Raúl González Tuñón por Jaime Clara
¿Por qué, Raúl, tu poeta debió morir al amanecer?
Sé que no responderás la pregunta porque no estás aquí; ya acabó el tiempo de
las conversaciones. Además, aunque quisiera saberlo, es también verdad que
debería entrar en tu mismidad, en tus emociones, en tu imaginación. Y eso es
imposible.
Así que, Raúl, no queda sino interpretarte, lo que, de algún modo, es inventar
tus pensamientos nacidos de quién sabe cuántos maravillosos instantes. Es
decir –porque ¿de qué valdría la pretensión de realmente saber?- armarme de
unas ideas que, aunque mías, jamás serán las que condujeron tu sabia mano a
escribir que el poeta, tu poeta, “sólo, sin un céntimo, tal como vino al mundo,
murió al fin en la plaza de la inquieta feria”.
Pero, Raúl, se me ha ocurrido que, estés donde estés, celebrarás este esfuerzo
derrotado de antemano.
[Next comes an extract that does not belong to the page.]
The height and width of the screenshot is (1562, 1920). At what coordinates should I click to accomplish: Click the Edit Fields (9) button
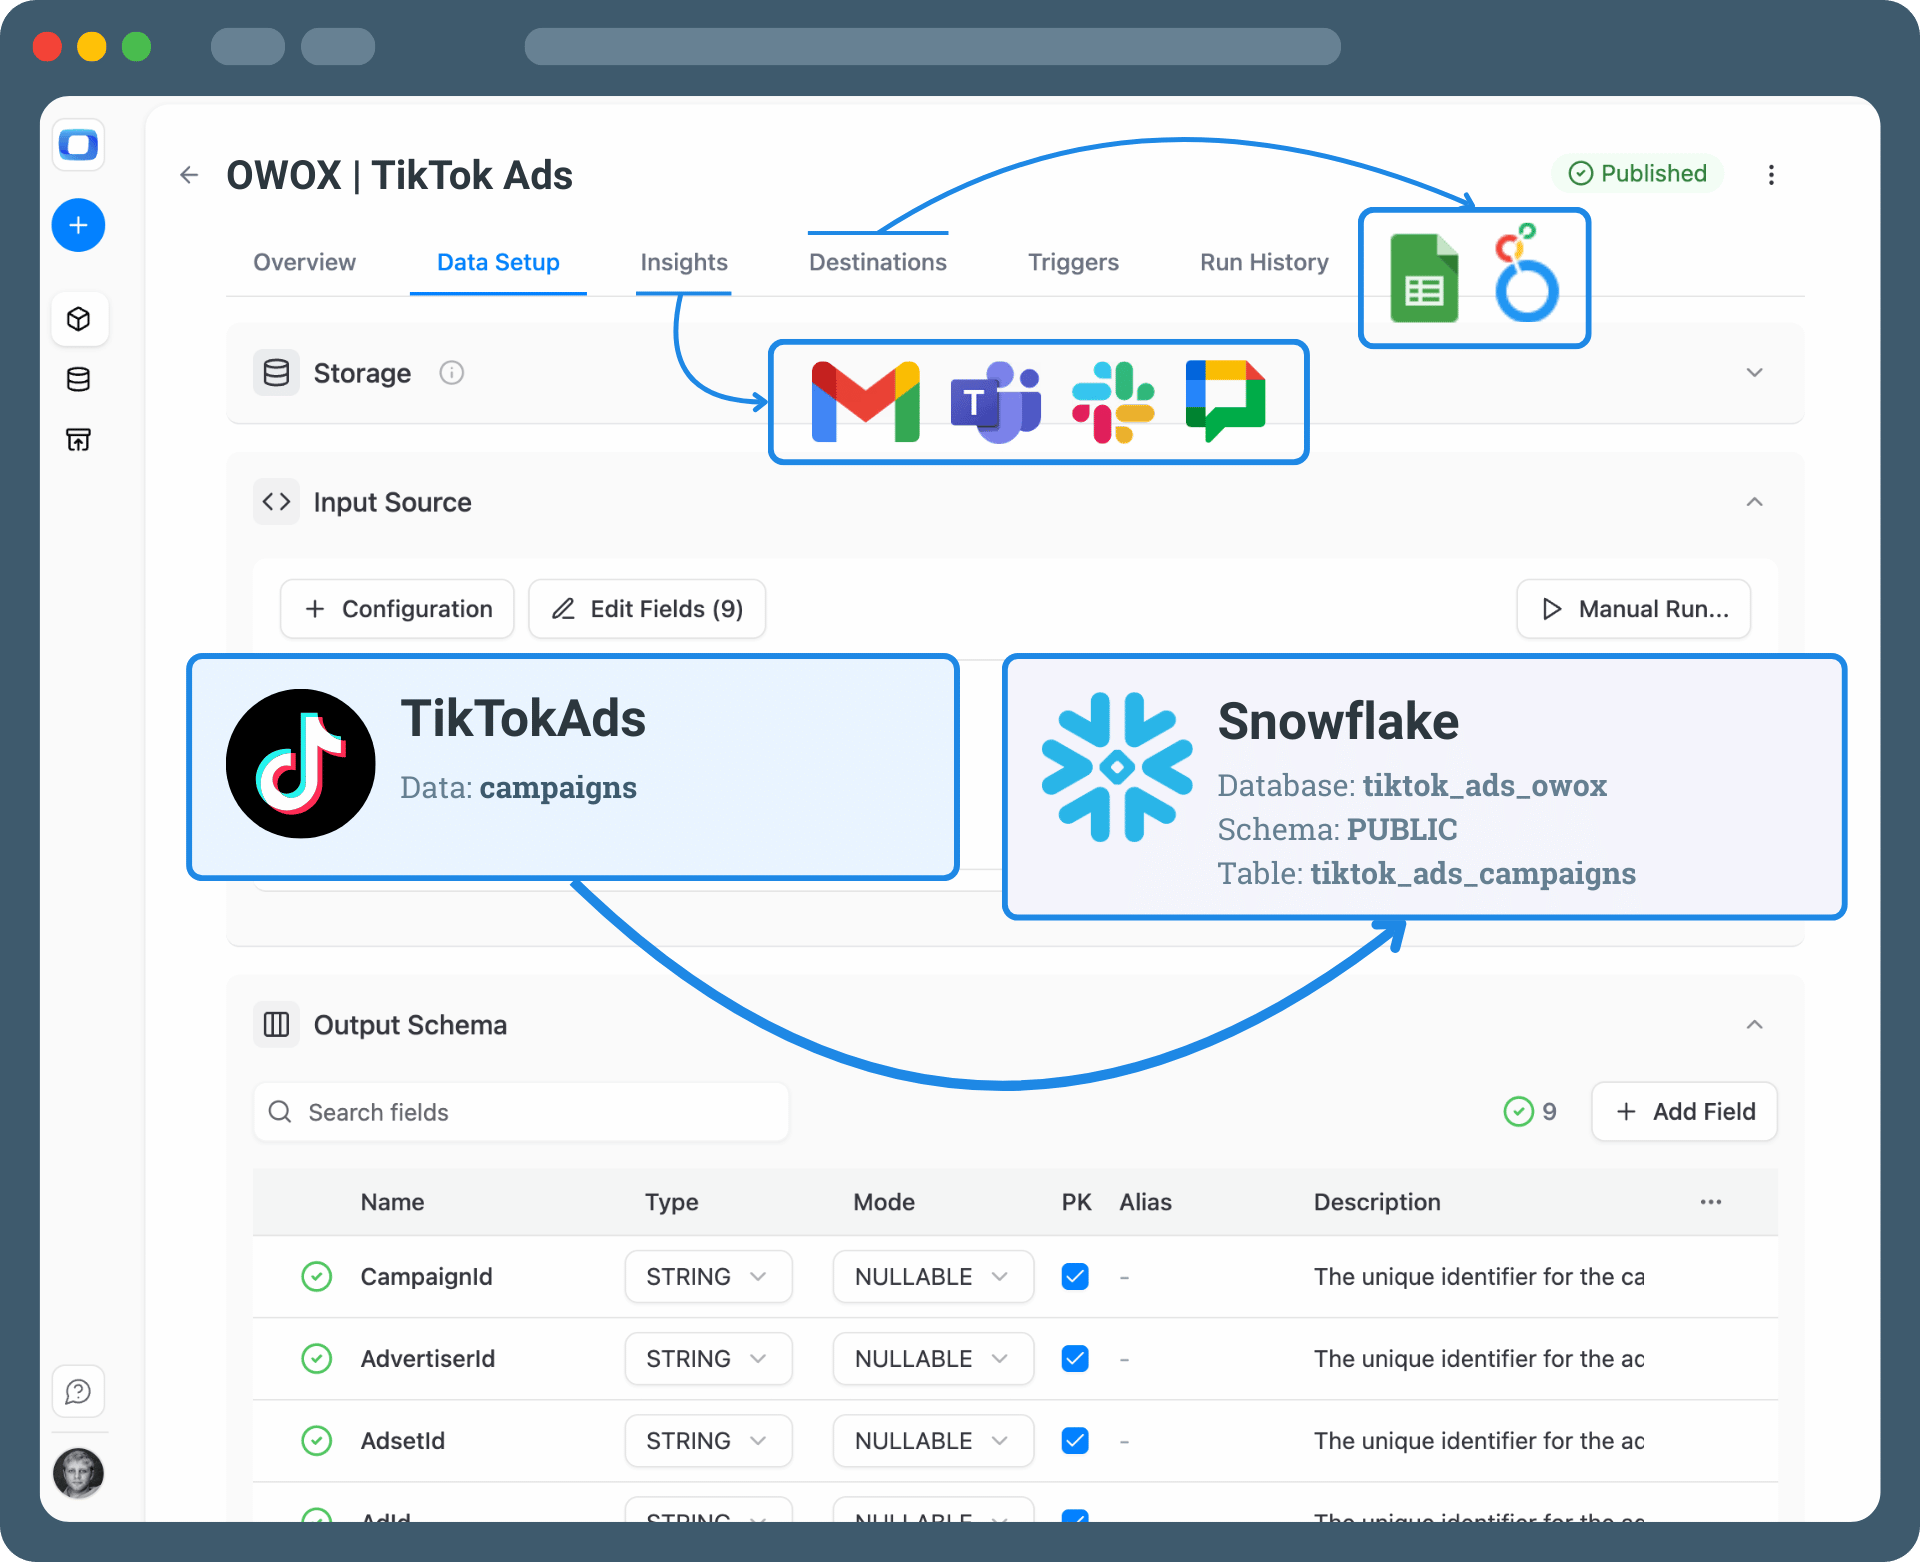point(647,609)
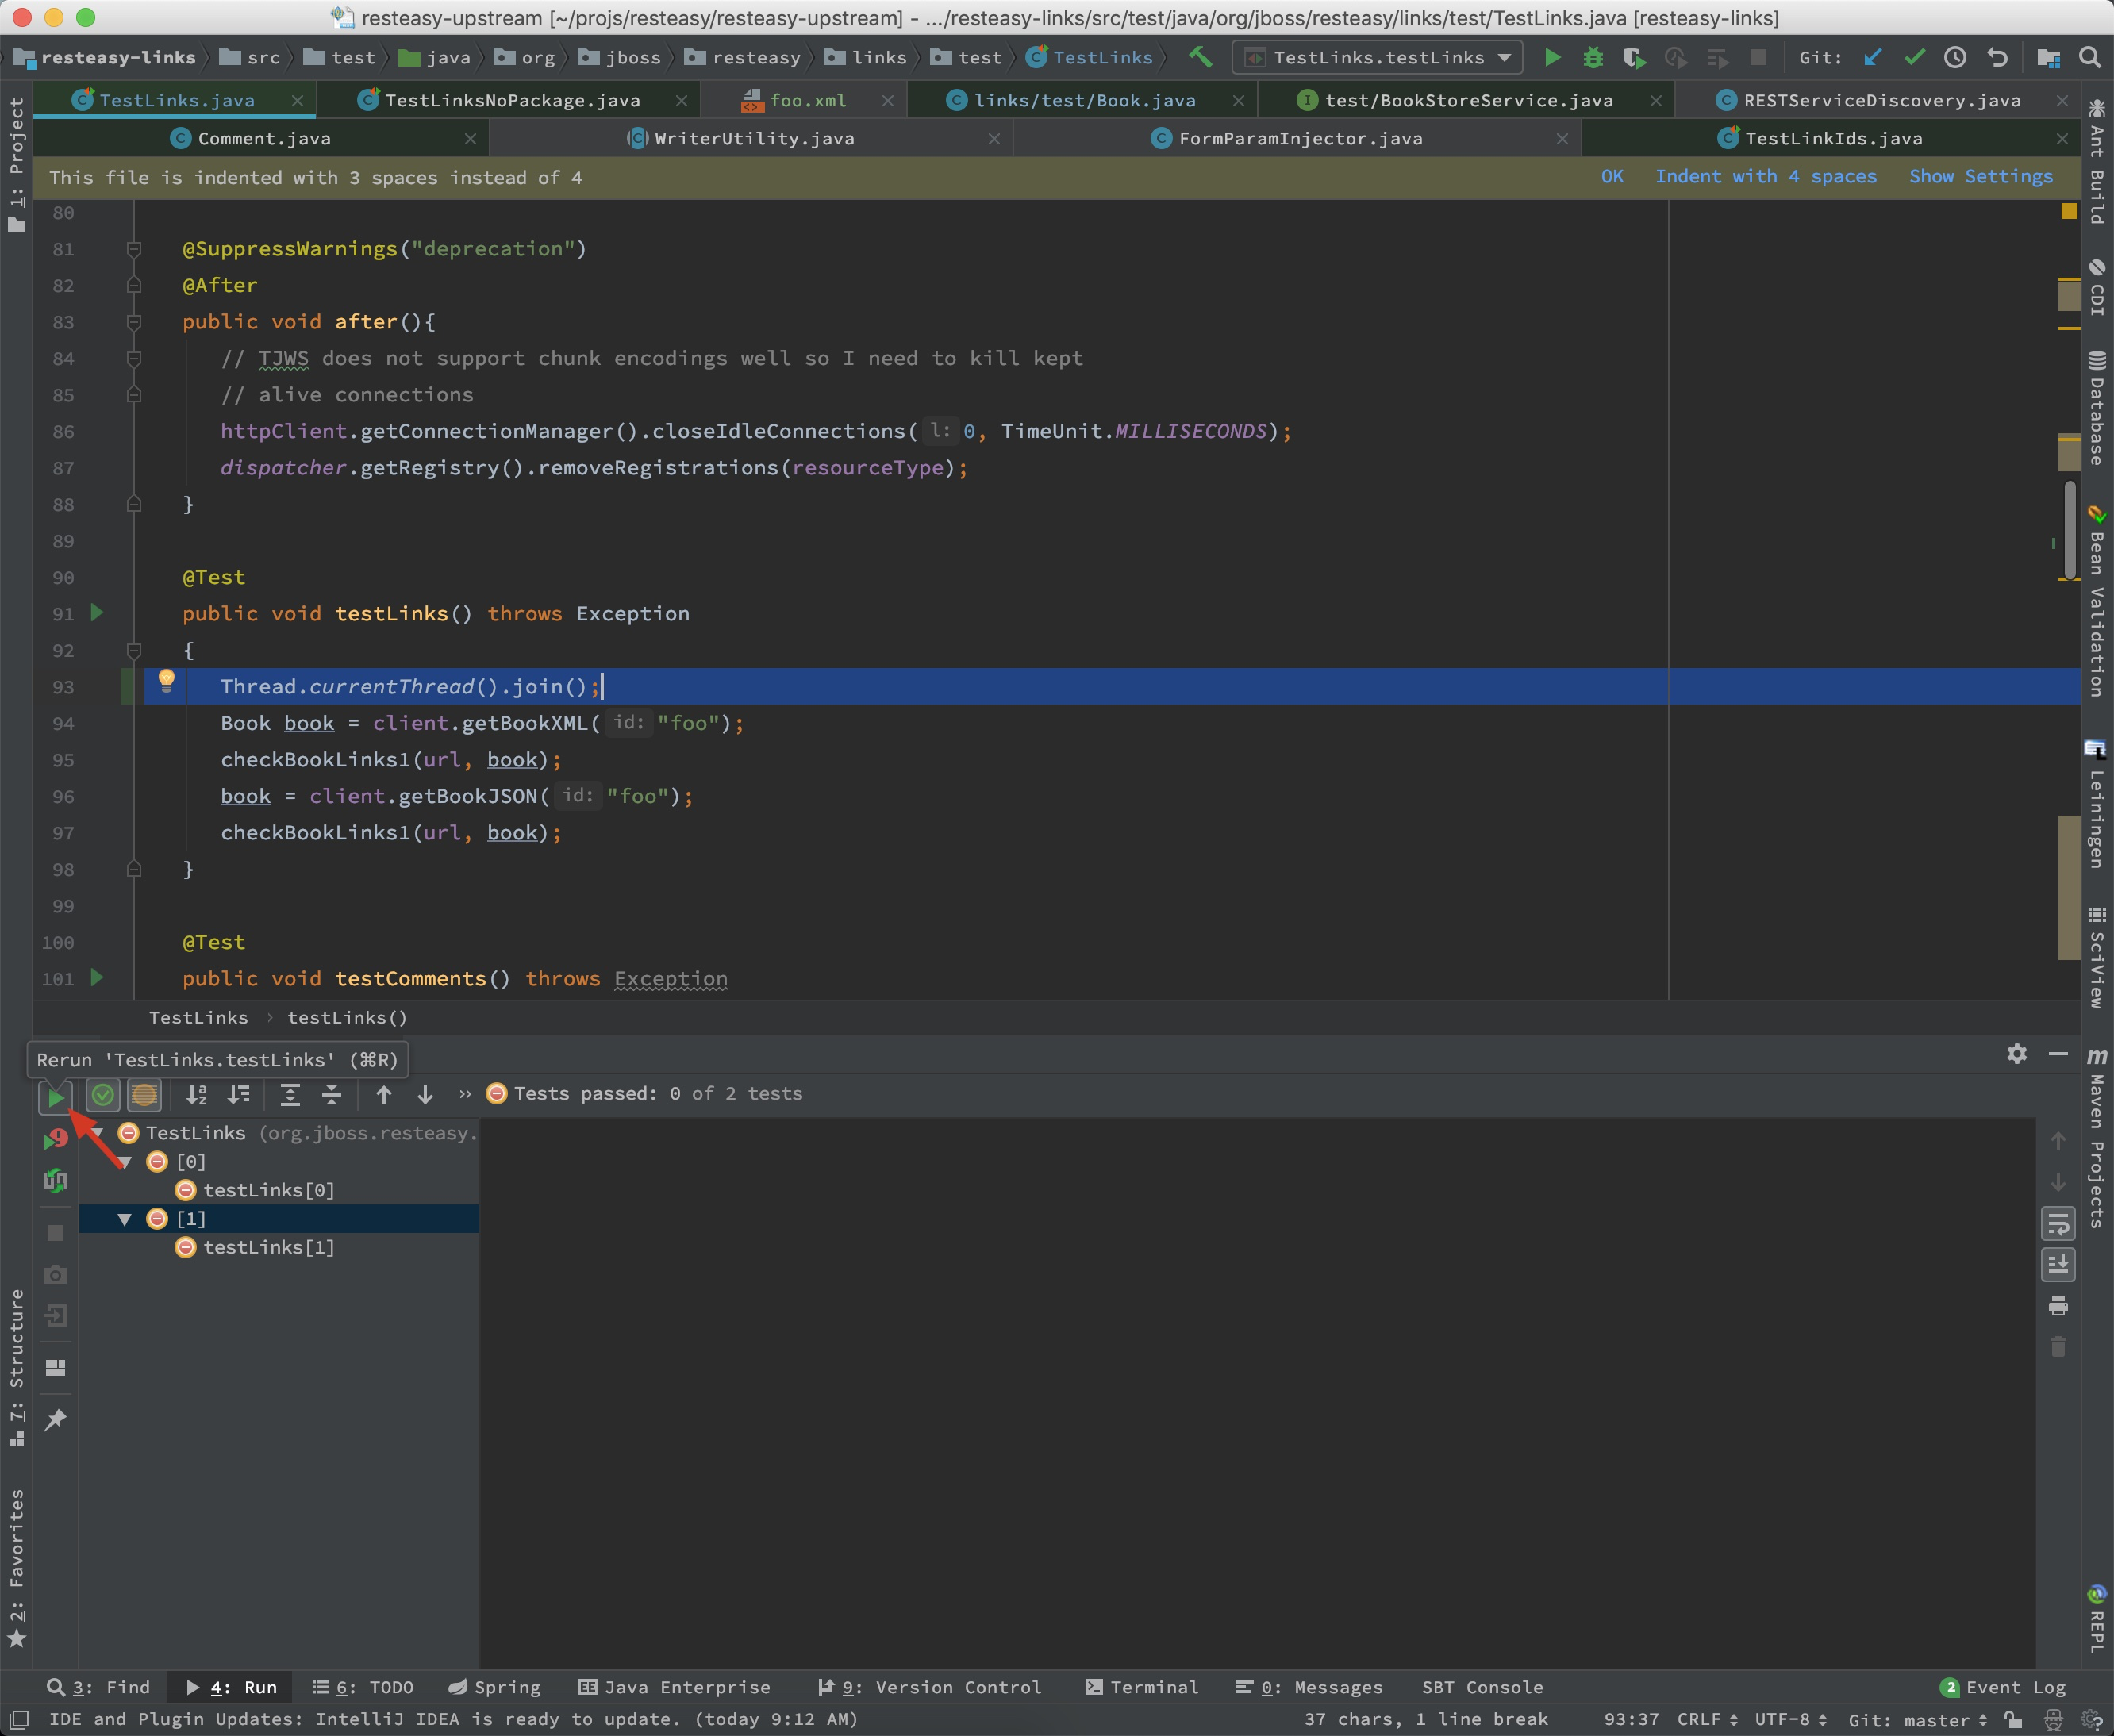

Es que tú supiste como pocos, en tantas madrugadas
insomnes y alcohólicas, no sólo de derrotas sino de cuánto cuesta vestir la piel
de otro con la conmovedora intensidad que tú lo hiciste.
¿Por qué en un amanecer?
Tal vez sean las pocas horas en que deba ocurrir toda muerte de un ser intenso,
sensible; la noche ha dejado de ser noche, las primeras, difusas luces buscan
abrirse paso y se expone ante uno la gran paradoja: un día más, la necesidad
de seguir pensando mundos que no serán, o que fueron y nos hirieron de un
modo cruel, la latencia del sufrimiento, la esperanza improbable de un destino
que se modifica, la comprensión de los otros.
O el cansancio, definitivo, final, porque “fue un hombre cabal de su vida y de
su obra, un poeta que escribió versos casi celestes, versos mágicos de
invención verdadera” y terminó ignorando por todos, los viejos primero y los
jóvenes después, por el pecado de haber sido un hombre de su tiempo que
escribió también “poemas civiles y cantos de esquinas y banderas”.
Un amanecer puede ser triste, muy triste.
Algo así como el despertador final para quien ya no resiste vestir andrajos,
andar con el calzado roto y los cordones desatados, desaliñado, sin afeitar, mal
mirado al pasaje del carnaval ciudadano, apenas hallando cobijo en el banco
de esa plaza donde lo sacude la inquieta feria de la mañana. Morir al amanecer
por eso. Dejarse morir al amanecer, porque ya no puede escribir más, porque
ya lo dio todo –solo falta su esqueleto- y sabiendo que sólo lo recordará aquel
que lo inventó en su alma y lo expuso para que lo quisieran aunque sólo logró
soltar lágrimas ajenas de la gran culpa ajena: la indiferencia.
“Hoy irán a su entierro cuatro buenos amigos, los parroquianos del boliche,
unos cuantos obreros, los trabajadores del circo ambulante…, un antiguo
editor…, una hermosa mujer…”. Los de siempre, los únicos, incluso los que
estuvieron y se fueron y ahora vuelven, flagelándose por no haber hecho todo
lo que pudieron; incluso los que se aprovecharon de su locura poética, los que
se emocionaron y los que se divirtieron; incluso aquella que él soñó, o creyó
que soñó que podría quererlo.
Es verdad, Raúl. Estos poetas deben morir al amanecer, como gorriones que el
tiempo va congelando sobre las balaustradas y sobre las ramas de los árboles
que rodean la plaza. Tu poeta murió como debía. Aquí ya no le aguardaba sino
la desesperación y el cansancio final. Tu poeta hizo lo que debía hacer. Y se
dejó ir.
Pero mañana –porque siempre hay un mañana, Raúl- “¡florecerá la tierra que
caiga sobre él!”.
(·) “El poeta murió al amanecer”, de Raúl González Tuñón. Dedicado a él, esté donde esté.